Simplified accounting rules for small business

The CICA announced late last year a draft version of a new accounting framework for small, owner-managed businesses. The framework is being developed because these types of companies don’t have complex reporting needs like public companies, non-profit organizations, or private companies with significant third party investors or creditors.

I haven’t begun working on public company clients yet, although I have a couple equivalent-to-public companies currently. I have made it known in the office that I want to work on public companies in the future, so hopefully I will be scheduled on one or two soon.

Canada is moving towards international accounting standards (IFRS) for publicly accountable enterprises. The decision has been made and the process of reconciling Canadian GAAP to IFRS is in motion. Word around the office is that IFRS is very similar to Canadian GAAP in terms of the financial statements, but much more developed (read: verbose) when it comes to note disclosure.

But back to small business, or Owner Managed Enterprises (OMEs) as the framework calls them. The framework’s Foreword offers a glimpse into the thinking behind the endeavor:

Such a system could share some of the basic requirements of GAAP financial reporting … but expressed in a basic fashion.

You aren’t going to hear me complain if we can make accounting standards more understandable and accessible. In fact, I would consider it a prime concern if we want to create a more robust, entrepreneurial economy, here and around the world in the future.
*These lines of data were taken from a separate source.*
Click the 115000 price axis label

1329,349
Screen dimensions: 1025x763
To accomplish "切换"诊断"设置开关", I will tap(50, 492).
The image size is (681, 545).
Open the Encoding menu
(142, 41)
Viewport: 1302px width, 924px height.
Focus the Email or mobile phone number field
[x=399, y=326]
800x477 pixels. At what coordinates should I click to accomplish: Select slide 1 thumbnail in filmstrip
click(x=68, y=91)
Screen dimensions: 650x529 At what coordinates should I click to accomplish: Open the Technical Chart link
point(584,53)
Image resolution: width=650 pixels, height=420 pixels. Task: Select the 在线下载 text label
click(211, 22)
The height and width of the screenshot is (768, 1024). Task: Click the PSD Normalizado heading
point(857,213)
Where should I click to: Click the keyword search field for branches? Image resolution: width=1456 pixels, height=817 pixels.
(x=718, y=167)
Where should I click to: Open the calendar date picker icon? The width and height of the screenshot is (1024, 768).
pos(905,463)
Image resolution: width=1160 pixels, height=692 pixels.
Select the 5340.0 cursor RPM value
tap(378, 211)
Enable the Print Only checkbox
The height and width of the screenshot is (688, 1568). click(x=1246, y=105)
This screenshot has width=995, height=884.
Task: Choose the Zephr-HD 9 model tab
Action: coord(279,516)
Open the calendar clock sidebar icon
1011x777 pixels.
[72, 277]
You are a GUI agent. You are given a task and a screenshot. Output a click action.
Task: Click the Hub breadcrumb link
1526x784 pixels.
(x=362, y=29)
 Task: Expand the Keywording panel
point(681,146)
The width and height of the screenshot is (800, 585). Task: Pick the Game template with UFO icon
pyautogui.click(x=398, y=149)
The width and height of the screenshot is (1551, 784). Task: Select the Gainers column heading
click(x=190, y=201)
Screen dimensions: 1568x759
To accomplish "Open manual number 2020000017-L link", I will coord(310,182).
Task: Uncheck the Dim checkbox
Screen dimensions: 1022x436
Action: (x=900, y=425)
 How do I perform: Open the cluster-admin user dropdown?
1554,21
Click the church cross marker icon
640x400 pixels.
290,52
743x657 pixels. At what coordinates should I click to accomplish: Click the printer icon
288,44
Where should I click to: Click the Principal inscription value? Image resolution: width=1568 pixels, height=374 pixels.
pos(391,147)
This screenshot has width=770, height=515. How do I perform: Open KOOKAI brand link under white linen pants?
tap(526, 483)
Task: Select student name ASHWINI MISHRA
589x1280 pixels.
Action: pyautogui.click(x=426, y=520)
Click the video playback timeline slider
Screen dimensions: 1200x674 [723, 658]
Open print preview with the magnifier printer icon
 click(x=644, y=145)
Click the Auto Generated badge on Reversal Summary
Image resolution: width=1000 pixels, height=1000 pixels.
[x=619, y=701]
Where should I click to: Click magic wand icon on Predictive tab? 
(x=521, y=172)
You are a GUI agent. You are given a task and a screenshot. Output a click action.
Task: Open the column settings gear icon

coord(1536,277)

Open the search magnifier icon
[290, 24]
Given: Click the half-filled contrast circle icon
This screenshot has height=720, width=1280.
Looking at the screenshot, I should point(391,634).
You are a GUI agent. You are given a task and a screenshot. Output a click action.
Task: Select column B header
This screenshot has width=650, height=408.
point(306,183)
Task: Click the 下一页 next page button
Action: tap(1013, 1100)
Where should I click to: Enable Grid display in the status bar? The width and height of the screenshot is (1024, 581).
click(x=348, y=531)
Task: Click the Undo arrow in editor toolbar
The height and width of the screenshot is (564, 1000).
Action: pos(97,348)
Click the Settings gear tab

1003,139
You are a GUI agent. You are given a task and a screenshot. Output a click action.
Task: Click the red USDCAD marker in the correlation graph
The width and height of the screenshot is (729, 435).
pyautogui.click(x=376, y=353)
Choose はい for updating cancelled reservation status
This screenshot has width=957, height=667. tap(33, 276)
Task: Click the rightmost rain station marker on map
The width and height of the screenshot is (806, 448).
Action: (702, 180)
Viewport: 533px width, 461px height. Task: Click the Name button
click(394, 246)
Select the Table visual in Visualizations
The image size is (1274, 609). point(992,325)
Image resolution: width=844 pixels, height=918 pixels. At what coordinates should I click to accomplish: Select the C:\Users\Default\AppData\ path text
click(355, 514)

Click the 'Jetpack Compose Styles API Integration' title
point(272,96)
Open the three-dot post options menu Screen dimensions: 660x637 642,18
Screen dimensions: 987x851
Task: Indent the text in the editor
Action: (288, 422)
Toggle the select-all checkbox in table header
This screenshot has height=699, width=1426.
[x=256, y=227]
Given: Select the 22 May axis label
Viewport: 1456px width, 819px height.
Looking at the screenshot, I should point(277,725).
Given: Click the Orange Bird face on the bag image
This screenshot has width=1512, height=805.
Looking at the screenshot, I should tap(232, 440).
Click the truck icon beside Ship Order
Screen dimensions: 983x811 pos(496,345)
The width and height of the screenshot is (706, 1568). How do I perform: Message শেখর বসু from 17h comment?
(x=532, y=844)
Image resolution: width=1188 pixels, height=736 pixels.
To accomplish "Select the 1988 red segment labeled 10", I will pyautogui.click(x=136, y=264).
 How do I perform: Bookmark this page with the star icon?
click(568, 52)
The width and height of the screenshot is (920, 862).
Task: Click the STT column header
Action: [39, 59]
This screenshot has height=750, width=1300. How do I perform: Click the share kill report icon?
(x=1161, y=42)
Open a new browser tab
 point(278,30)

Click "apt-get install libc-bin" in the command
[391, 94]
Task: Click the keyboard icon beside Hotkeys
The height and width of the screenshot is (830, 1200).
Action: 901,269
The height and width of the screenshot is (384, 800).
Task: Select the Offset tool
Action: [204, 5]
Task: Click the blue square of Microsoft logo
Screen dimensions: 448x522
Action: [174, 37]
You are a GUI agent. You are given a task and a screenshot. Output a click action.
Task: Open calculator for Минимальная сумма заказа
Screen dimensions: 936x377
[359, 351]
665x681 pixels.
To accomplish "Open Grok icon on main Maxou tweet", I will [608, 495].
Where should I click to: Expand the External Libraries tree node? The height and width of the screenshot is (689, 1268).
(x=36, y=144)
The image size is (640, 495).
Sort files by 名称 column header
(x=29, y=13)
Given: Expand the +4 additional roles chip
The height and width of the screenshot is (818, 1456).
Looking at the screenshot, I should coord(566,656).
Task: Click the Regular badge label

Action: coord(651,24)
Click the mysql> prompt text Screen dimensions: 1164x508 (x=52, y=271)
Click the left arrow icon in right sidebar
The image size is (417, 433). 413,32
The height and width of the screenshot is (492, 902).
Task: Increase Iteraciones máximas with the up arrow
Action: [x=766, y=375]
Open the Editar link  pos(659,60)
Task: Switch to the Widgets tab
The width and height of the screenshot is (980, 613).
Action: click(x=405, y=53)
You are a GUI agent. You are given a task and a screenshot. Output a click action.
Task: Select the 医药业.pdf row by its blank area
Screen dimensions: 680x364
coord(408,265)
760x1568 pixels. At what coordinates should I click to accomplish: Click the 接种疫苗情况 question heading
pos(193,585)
Such a milieu would help developing countries pull themselves up and improve their lot the only surefire way: through the expansion of trade.

A non-GAAP solution opens up a wide range of possibilities. A tax basis of accounting, a modified cash basis of accounting, a less complex version of GAAP – all are possible.

This is really interesting. I can’t say as I think these bases would provide better information, but they would be easier in many ways. The tax basis would obviously make filing a snap, and minimizing taxes is a key concern for small business owners. As for modified cash basis, there’s not enough information here to comment. Modified how?

Concerns were about the loss of a well-known frame of reference for financial statements [due to the transition to IFRS].

IFRS is great for the global economy. You want to tap into the global markets, you gotta play by the global rules (regardless of how dubious the model for the setting of those rules happens to be at this point in time). The conclusion of the CICA stems from the above quote – keep the accounting standards we know, just cut out the complicated stuff that small businesses don’t need. In their words (again):

The existing financial reporting framework in the Handbook represents … the collective intellectual capital of the accounting profession in Canada.

That is the best reason I can think of for reusing the standards for Owner-Managed Enterprises.

The CICA sought comment from interested parties on the framework by January 31, 2008. They recently posted an update on those consultations.